Two Barenaked Ladies Slideshows about Mental Illness

[Previously posted–in slightly different form–on my Unofficial: Barenaked Ladies Facebook fan page.]  I am a little hesitant about putting this up, partly because I am very aware that I have consciously skewed the more or less straightforward meaning of this absolutely breathtaking song. The vast majority of the time, I try to be true to what seems to be the songwriter’s intent, and I realize I am opening myself up to very justifiable criticism by creating a visual context that actually alters this meaning (I certainly have sometimes criticized movies for not being faithful to their source, although much less so these days than in the past). I have done this in other slideshows a few times (Warren Zevon’s “They Moved the Moon” and Loudon Wainwright III’s “Unhappy Anniversary” come to mind), but it’s really the exception rather than the rule. The other reason for my hesitancy really has to do with how I altered the meaning, essentially taking a love song (albeit one with some darkly evocative undercurrents) and making it into a song about mental illness, specifically bipolar disorder. Although I do not have this particular mental problem myself (yeah, I have others), I have known people who do, with the illness often manifesting in the late teens or early twenties. I hope the slideshow expresses empathy, if not always tact, and an understanding of the kind of pain and suffering that often seems to be beyond the victim’s control. I am certain I decided to take this approach in part because of last week’s “A Different Sort of Solitude” slideshow, which meant doing a little research about Steven and why he left BNL. He has said, apparently, he suffers from this condition, although I don’t know if that is a self-diagnosis or one made by a medical professional. Given my past experience with people who were bipolar, I suddenly began to see his leaving the group, this song, and especially the relationship between Steven and Ed, in a new light, and this slideshow is the first of the results of that.

 

This is a pretty direct followup to “What a Good Boy.” In fact, it makes explicit the idea I only implied in the earlier one, which is that you could interpret the song as being about Ed and Steven’s relationship. Ed has apparently said that he wrote the song below at least in part with Steven’s departure in mind, so I don’t think I am really bringing any thing to the song that isn’t there.

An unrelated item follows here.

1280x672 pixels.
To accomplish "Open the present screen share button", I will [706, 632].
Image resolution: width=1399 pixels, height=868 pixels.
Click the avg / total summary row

Frankly, back when I first heard the song, which I immediately liked, I actually thought it was written from a parent to a child–it’s only very recently that I came to realize that it could be construed to be about relationships within the group. In some ways, if “What a Good Boy” gives you an inside perspective on being bipolar, “You Run Away” gives you an outside perspective, the perspective of those having to deal with the bipolar person. Having heard BNL’s new song, “Canada Dry” (its been officially released on YouTube now) which will be on their next album, I realize that it is a subject that continues to be on Ed’s mind (it’s also a fantastic song). I realize this is a sensitive subject for some BNL fans, with some people blaming one or the other of the parties involved, but I actually mean what I say at the slideshow’s end. All the best to all.